── Quoted passage ──

Princess Tina (at times known as Princess Tina and Penelope and then simply Tina) was a weekly British girls' comic published from fall 1967 to summer 1973 by the International Publishing Company, initially under the Fleetway Publications banner. Two comics, Princess and Tina, were merged to form Princess Tina; another title, Penelope, was merged into Princess Tina in 1969; the publication itself came to an end when it was merged into Pink.

The comic was a key link in a long line of British girls' comics titles that stretched from 1950 to 1980, starting with Girl, then Princess, Tina, Penelope, Pink, and ending with Mates.

Notable creators associated with the publication included Betty Roland, Purita Campos, and D. C. Eyles; its last editor was John Wagner.

Content

One of the title's most notable strips was Purita Campos' Patty's World, created with writer Philip Douglas, "about the everyday life of 13-year old Patty Lucas." Launched in 1971, the strip survived the merger with Pink, finally moving on to Mates, and then the 1980s relaunch of Girl, finally ending in 1988.

───
── Information provided ──

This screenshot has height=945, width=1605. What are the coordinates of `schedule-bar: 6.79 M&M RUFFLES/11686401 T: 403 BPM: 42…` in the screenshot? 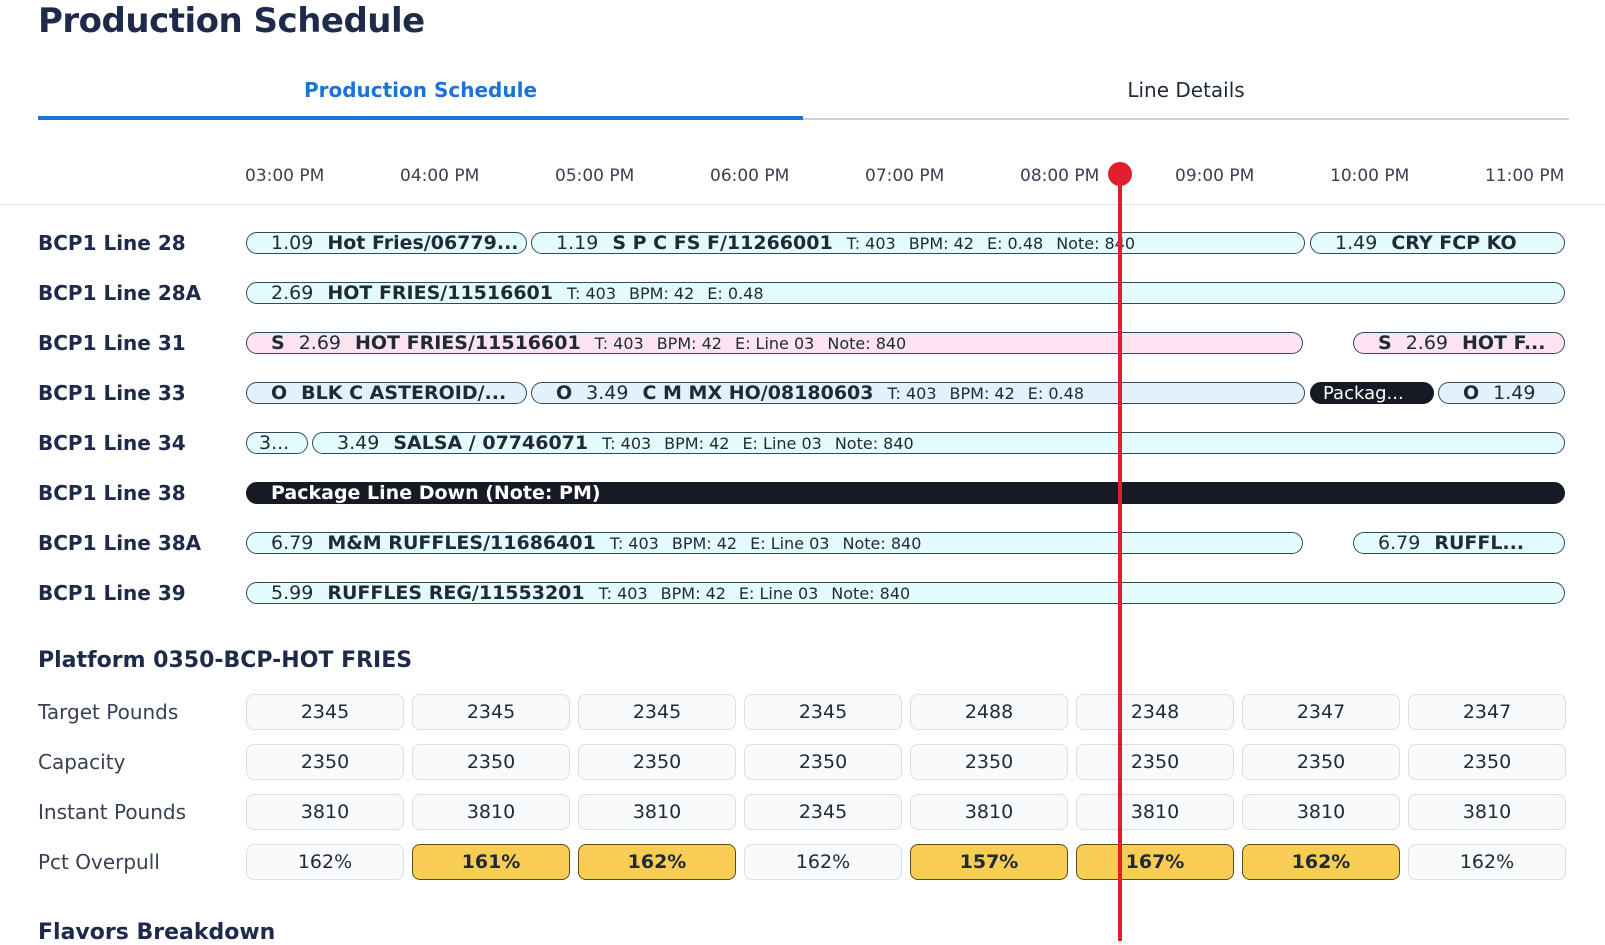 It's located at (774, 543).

───

What this exercise asks —
a) Quote the Princess Tina passage word for word, starting with "One of the title's" and going on through "ending in 1988.".
b) Extend the Princess Tina passage, picking up right after its final sentence.

Response list —
a)
One of the title's most notable strips was Purita Campos' Patty's World, created with writer Philip Douglas, "about the everyday life of 13-year old Patty Lucas." Launched in 1971, the strip survived the merger with Pink, finally moving on to Mates, and then the 1980s relaunch of Girl, finally ending in 1988.

b)
Dutch version

Launched in 1967, the Dutch comic Tina was initially a translated version of Princess Tina (but unlike the source publication, was from the start executed in color). It became the most notable of the British-inspired girls' magazines which published a lot of comics, predominantly from British origin (albeit mostly drawn by anonymous Spanish Fleetway studios artists), just like Sjors magazine had at first. And like Sjors, Tina would provide a platform for Dutch talents like Jan Kruis, Jan Steeman, and Patty Klein to flourish, unsurprisingly perhaps as both magazines were at the time published by Dutch publishing house Uitgeverij en Drukkerij De Spaarnestad [nl].

Strips

  • Alona: The Wild One by Leslie Otway (from 1967; continued from Princess)
  • The Happy Days by Jenny Butterworth and Andrew J. Wilson (from 1967; continued from Princess)
  • Jane Bond: Secret Agent by Mike Hubbard (continued from Tina)
  • Patty's World by Philip Douglas and Purita Campos (1971–1973; continued in Pink)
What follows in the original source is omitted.